-- Opening Marker --

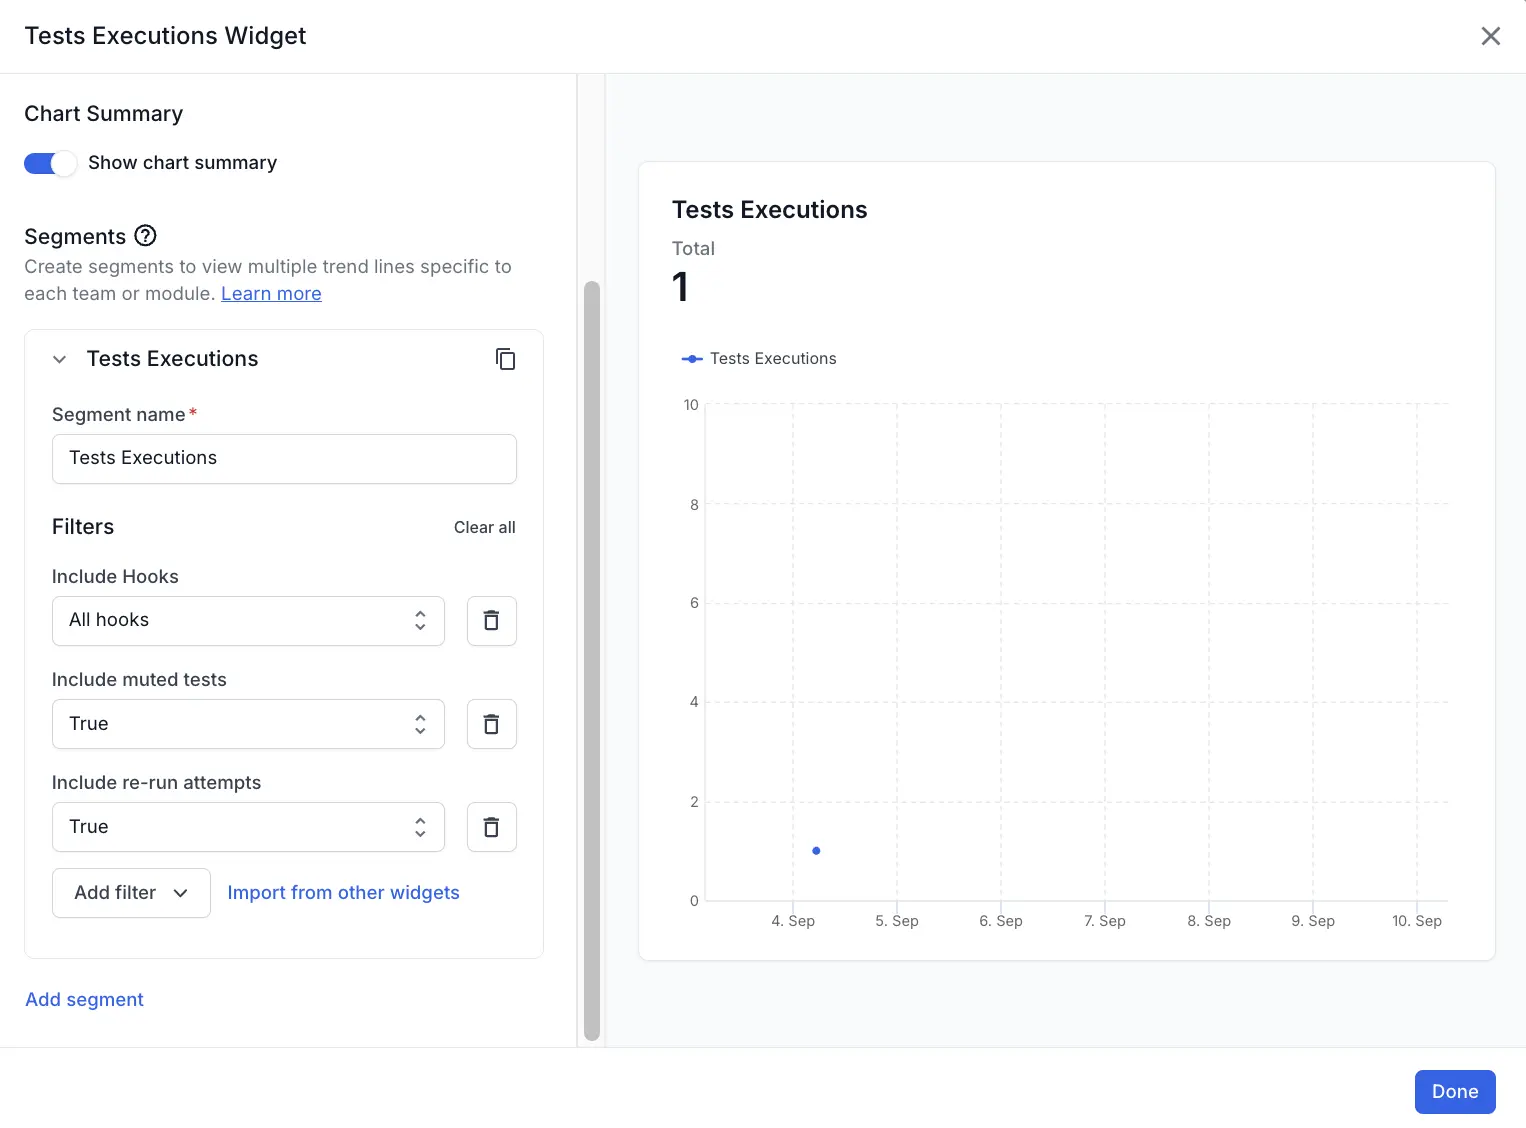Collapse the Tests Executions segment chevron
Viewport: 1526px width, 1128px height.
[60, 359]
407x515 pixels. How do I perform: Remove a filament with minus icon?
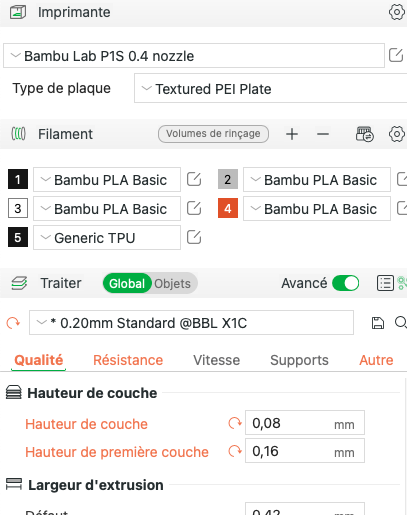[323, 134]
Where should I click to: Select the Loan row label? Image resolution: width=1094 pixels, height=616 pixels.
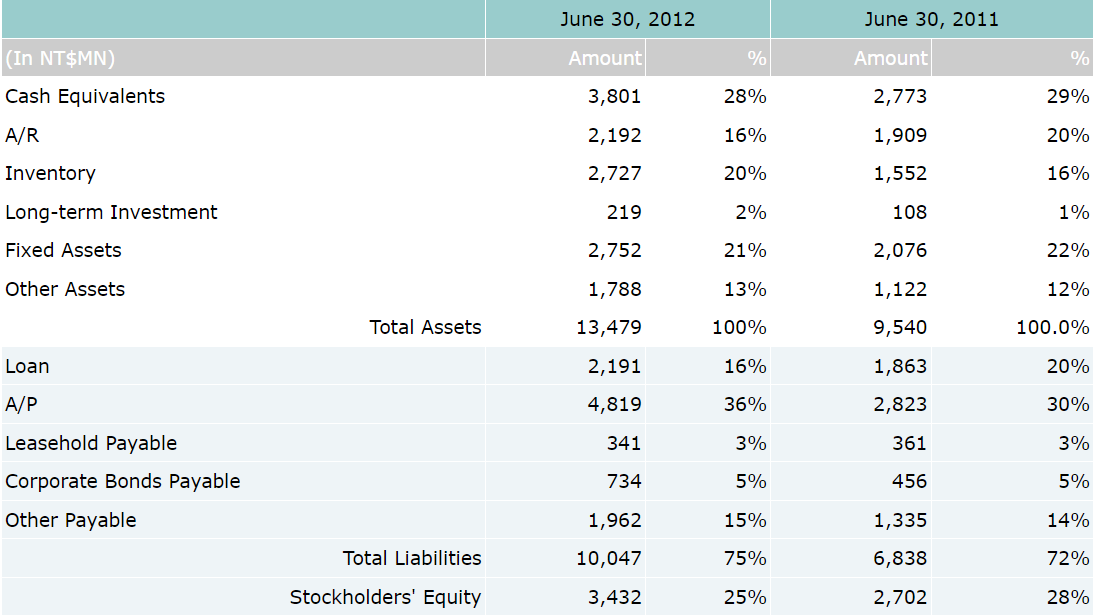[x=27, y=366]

-- Closing Marker --
-- Opening Marker --

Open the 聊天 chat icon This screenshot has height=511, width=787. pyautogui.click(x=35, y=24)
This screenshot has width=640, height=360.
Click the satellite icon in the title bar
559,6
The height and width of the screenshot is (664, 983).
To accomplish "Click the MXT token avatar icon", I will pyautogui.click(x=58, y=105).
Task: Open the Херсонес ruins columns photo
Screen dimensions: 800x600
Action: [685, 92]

-- Closing Marker --

● **The problem**: The expected result is every line from the material above that includes "pyautogui".

● **Reply to the task**:
Open the 聊天 chat icon This screenshot has height=511, width=787. pyautogui.click(x=35, y=24)
To accomplish "Click the MXT token avatar icon", I will pyautogui.click(x=58, y=105).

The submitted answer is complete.